Scientists Discover a New Flower Species in 100 Million Years Old Piece of Amber
Nature works in the most mysterious ways ever – its wonderful medium of enacting information through various fossil sample preserved for millions of years is truly inspiring. Fossilized tree resin, known as amber, has also offered paleontologists some extraordinary insight into the ancient ecosystems and their species. Recently, scientists have found a completely new flower species, captured and perfectly preserved in a 100 million years old piece of amber.
Oregon State University researchers found a golden capsule, which contains a completely new and previously unknown genus and species of flower that dates back to 100 million years to the mid-Cretaceous period. This new species of flower was exposed in amber found in a region of northern Myanmar, known for its rich 100 million years old deposits.

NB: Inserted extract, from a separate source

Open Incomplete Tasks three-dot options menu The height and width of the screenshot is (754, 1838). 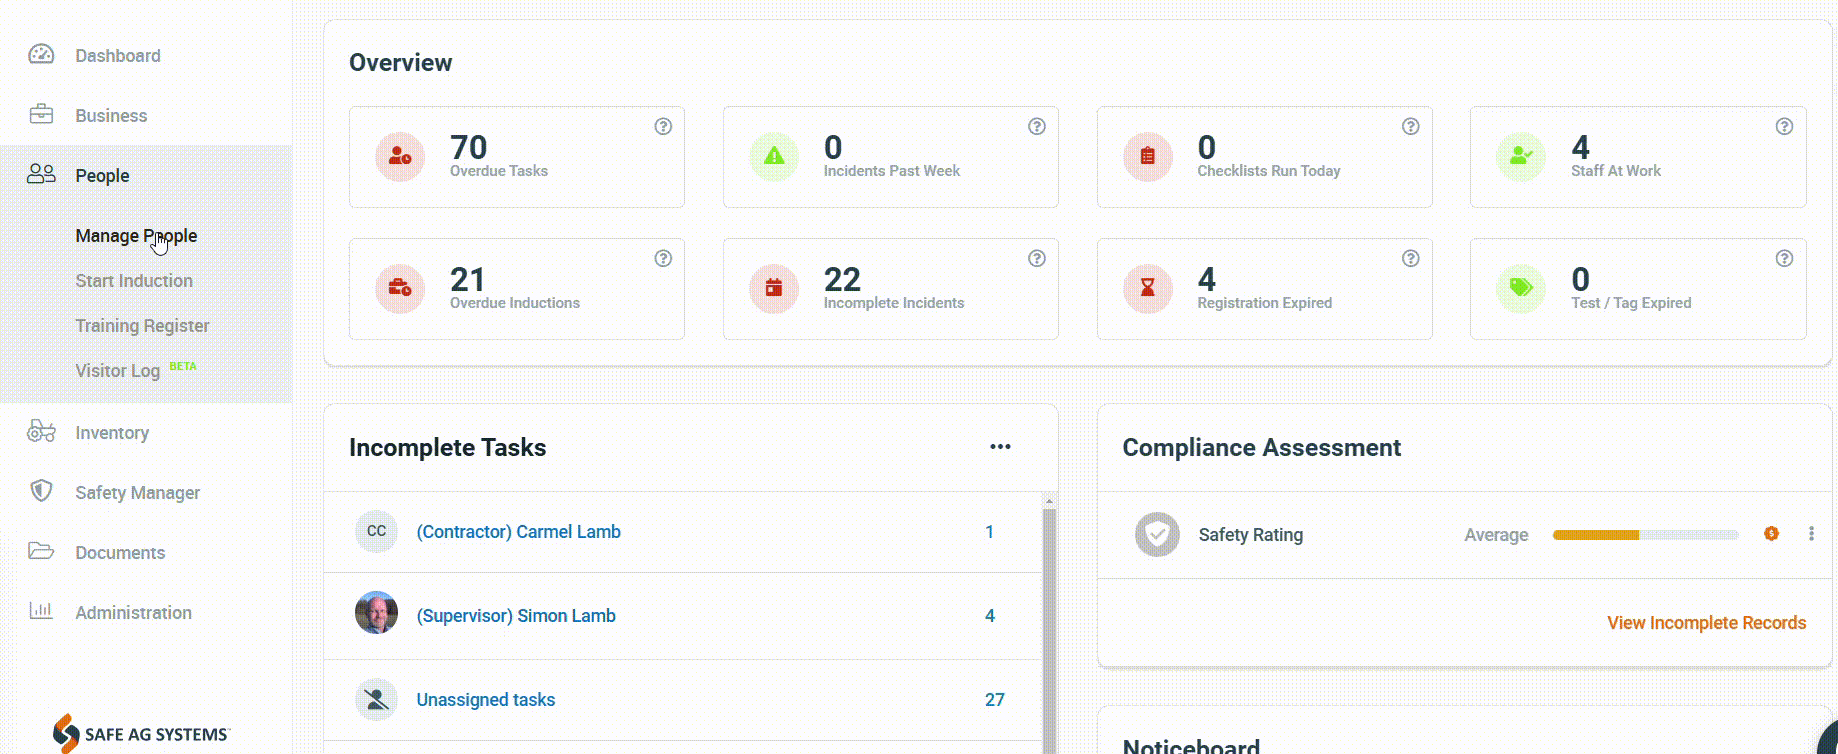(x=1000, y=447)
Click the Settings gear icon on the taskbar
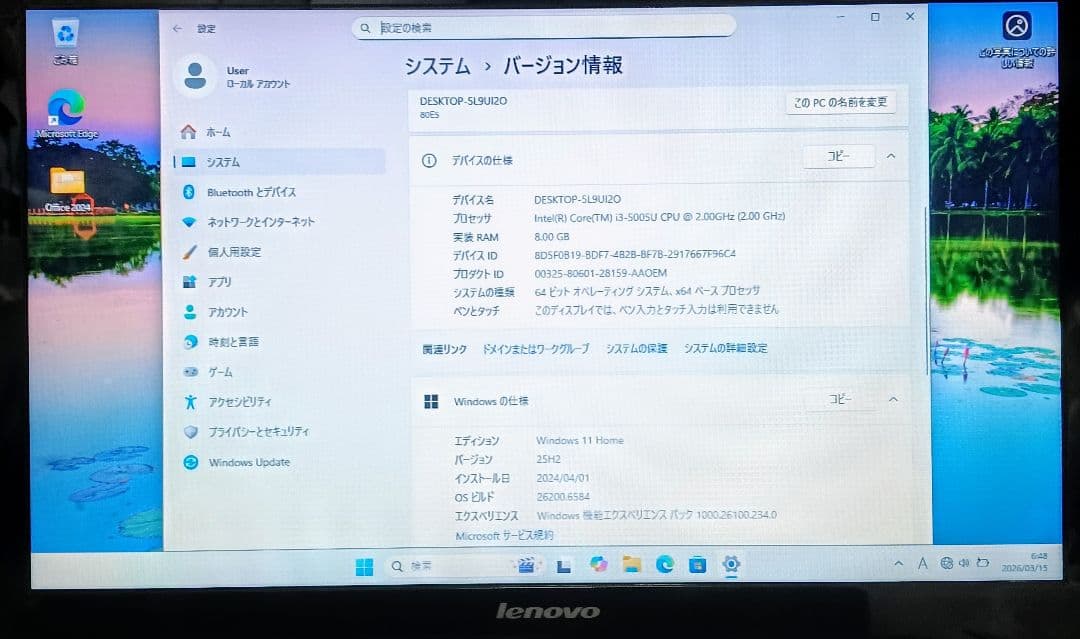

The new study was published in the Journal of the Botanical Research Institute of Texas. The research was led by George Poinar Jr., a celebrated paleo-biologist whose ideas inspired Jurassic Park author Michael Crichton.
The finding is a kind of angiosperm flowering plant and has been christened Valviloculus pleristaminis. The impressively well-preserved specimen is a male flower, which Poinar’s records demonstrate remarkable detail. Poinar explains,
Despite being so small, the detail still remaining is amazing. Our specimen was probably part of a cluster on the plant that contained many similar flowers, some possibly female. The male flower is tiny, about 2 millimeters across, but it has some 50 stamens arranged like a spiral, with anthers pointing toward the sky.
Poinar’s study of amber deposits in Myanmar has disclosed a large variety of prehistoric organisms over the past few decades. The amber has been unearthed from a geographical area called the West Burma Block, which was once a part of the earliest continent known as Gondwana. And together Poinar’s work is enquiring traditional geological timelines that have proposed the West Burma Block broke away from Gondwana between 200 and 500 million years ago.
The paleo-biologist claims this great tectonic shift may have occurred as recently as 100 million years ago, as angiosperms are thought to have initially evolved around 100 million years ago, and generally spread across today’s southern continents of Australia, Africa and South America. The theory hypothesizes that the tectonic migration of Gondwana could have happened much more recently than geologists currently consider.
Of late, amber discoveries from different parts of the world have uncovered a spectacular variety of ancient organisms, from spiders and prehistoric snakes to giant and mammalian blood cells. This incredibly well-preserved flower proffers yet another understanding of ancient ecosystems from ages ago.